Apolline is a fifteen year-old child who fell into a fire. Three quarters of her head were burnt to the third degree, along with her right arm from the shoulder to mid-forearm. A total of close to 15% of body surface area burnt to third degree and deeper, for the clinically precise. She was brought to the hospital a week after the event, only after indigenous treatments failed. Since then, with simple Dakin's solution dressings, flesh has slowly started to grow. It has been three months now and the wounds are looking clean, although the greater part of her right triceps is gone. We are trying to send her down to Lubumbashi for grafts and contracture correction, but it may not happen at all - she may just remain scarred for life.

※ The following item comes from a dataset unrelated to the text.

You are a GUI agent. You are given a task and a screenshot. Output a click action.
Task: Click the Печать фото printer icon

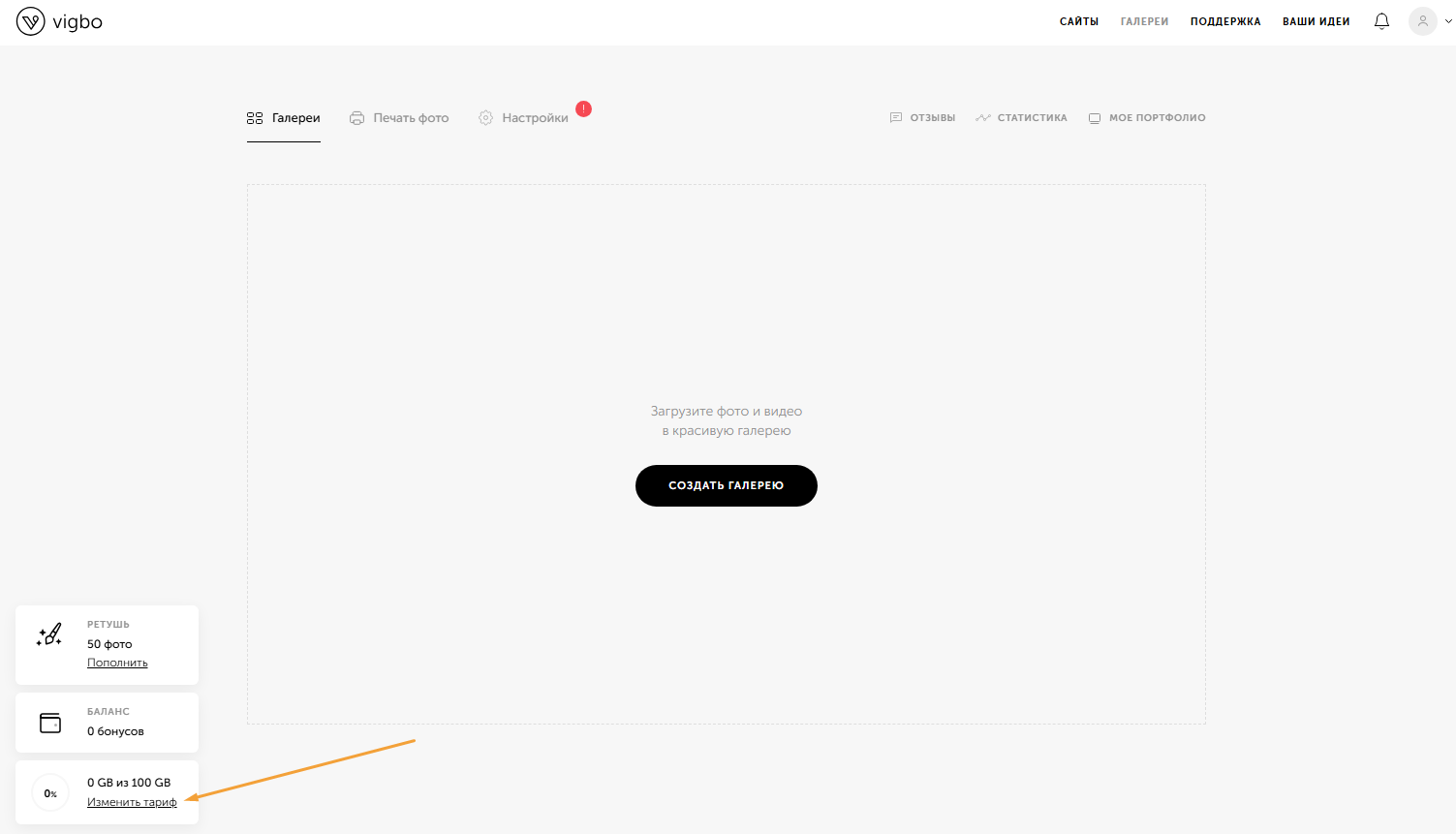pos(356,118)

The law of series dictates that rare diagnoses do not present singularly. Within the same week, we received two young adult patients with polyuria, polydipsia, acute weight loss and unending hunger. Lab tests are not available in Shamwana; but the urine dipsticks were off the chart for glucose and ketones. Unfortunately, type 1 diabetics are left to their own devices here in the Congo, because insulin is unavailable - it requires a cold chain (a fridge and power for it) and is simply unaffordable. I have no idea how long a newly diagnosed type 1 diabetic can live without insulin. It seems longer than a week as they are both still alive, although one went bradycardic and asthénique last night - he is fading away. I can only offer them the services of the... psychosocial team and the local priest. Back home, type 1 diabetes is a manageable disease, not a death sentence.

Friday, August 24, 2007

Shamwana, c'est ici

Phew. The road from Dubie was the worse road that I'd seen. Congolese roads make Cambodian roads look like modern highways. Dustdustdust and bumpbumpbumps. Changing landscapes of bush with enormous termite mounds to semi-arid savannah with baobab trees. The fastest the Land Cruiser could go was about 30 km/hr. Welcome to the Congo. But I am happy to have arrived here and to finally settle in my new home.

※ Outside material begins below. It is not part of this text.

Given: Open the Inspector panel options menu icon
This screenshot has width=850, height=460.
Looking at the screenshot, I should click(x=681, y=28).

Shamwana is tiny. Don't even try to Google Earth it, the wrong Shamwana comes out, closer to Kinshasa. A main road of sand, the airplane strip built by MSF a few months ago, and a few huts. But the outlook, previously grim last year after the IDPs came back from Dubie, is more positive. The Mai-Mai were dismantled, and there was a paid program by the government whereby ex-militia could receive some money upon disarmament, and could return to their families. It leads to the paradoxical situation described in the video last post, where the ex-Mai-Mai comes back to live amongst the very people that he may have tortured or raped. One can imagine the implications for mental health problems, which are rampant. I carry daily conversations with our expat psychologist and am learning loads. The stories may be posted later, when they take form.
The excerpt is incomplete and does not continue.